The declared security policy of the Islamic Republic to counter US sanctions is based on Rouhani’s statement: “If one day they want to prevent the export of Iran’s oil, then no oil will be exported from the Persian Gulf.” Several IRGC commanders have made similar comments.
There has been a direct relationship between the speed of reduction in Iran’s oil exports  and the frequency  of its military attacks. When Iran’s oil exports decreased to around or less than 500,000 barrels per day, the Iranian government began to carry out its threats through attacking oil tankers: the May 12 Fujairah attacks; the May 14 attack on Saudi Arabia’s East-West Pipeline; the June 14 daylight attack on two tankers in the Strait of Hormuz; and the June 20 shootdown  of a US drone.
The next round of attacks came when Iran’s oil exports were reduced to below 200,000  barrels per day. These attacks targeted Saudi Aramco plants in Abqaiq and Khurais which knocked out more than half of Saudi Arabia’s oil-exporting capability, rocked international financial markets and spiked crude oil prices.

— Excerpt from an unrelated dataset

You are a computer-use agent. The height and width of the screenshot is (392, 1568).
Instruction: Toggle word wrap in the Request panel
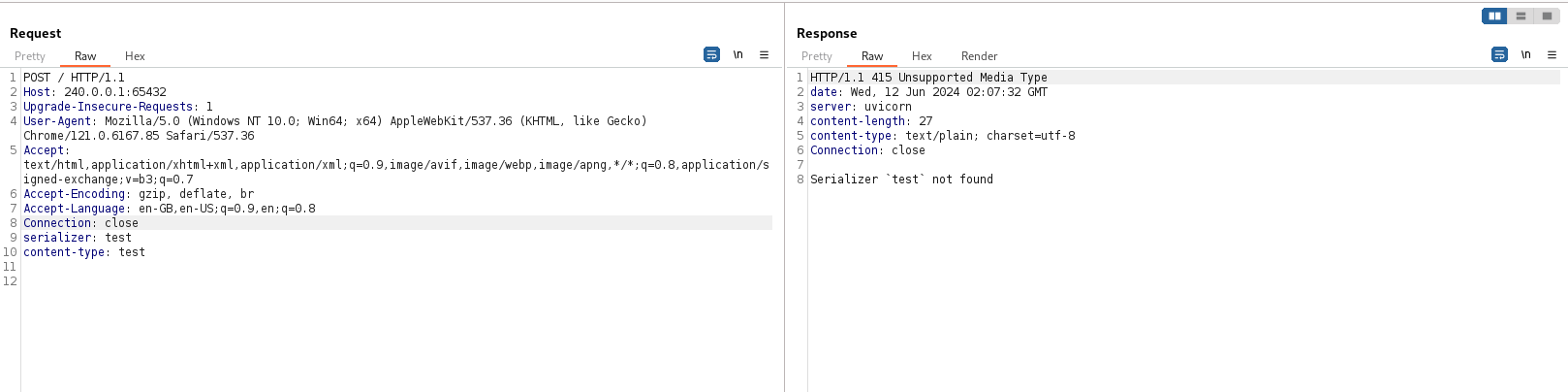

Spending Iran’s National Reserves

A country’s national reserves are usually comprised of personal savings and national funds. The Iranian government is tapping into its national reserves to cover its liabilities  and to fund  its proxies in the region.
The most recent withdrawal of $300 million from the National Development Fund (NDF) was for the Chabahar-Zahedan railroad construction project. Before that, 5,000 billion tomans ($1.2 billion in the official exchange rate) were  withdrawn from the NDF to  reconstruct areas devastated by flooding in the Golestan province. These are not exceptions. In just a year, tens of billions of dollars have been withdrawn from the NDF to pay for projects related to defense ($1.5 billion in February 2019), development ($2.3 billion in April 2019), employment creation ($1 billion in May 2019), and reconstruction ($2 billion in April 2019). Some withdrawals to fund terrorist groups are kept secret. It is not clear how much is left in the NDF. It seems that Khamenei will pursue his “resistance” policy until every last penny of the NDF is spent.
Other than national reserves, the government has been issuing bonds to take care of its budget deficit. The latest government bonds that were approved on September 17, 2019 were worth 38 trillion tomans ($3.5 billion) to compensate for decreasing oil revenues.

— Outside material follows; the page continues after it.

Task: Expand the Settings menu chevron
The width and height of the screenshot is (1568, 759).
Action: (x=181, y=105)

“No War, No Negotiation” but Microaggressions

From Khamenei and his advisers’ point of view, these three strategies are complementary: the first one will allow Iran to deal with the impact of US sanctions particularly on its oil sector  and will provide enough cash for the government’s ambitious objectives  in the region; the second one will inflict some pain on the United States and its allies in the region; and the third one will reduce  domestic tensions for the time being. Considering these factors, Khamenei will continue his “no war, no negotiation” policy while cautiously increasing tensions through microaggressions.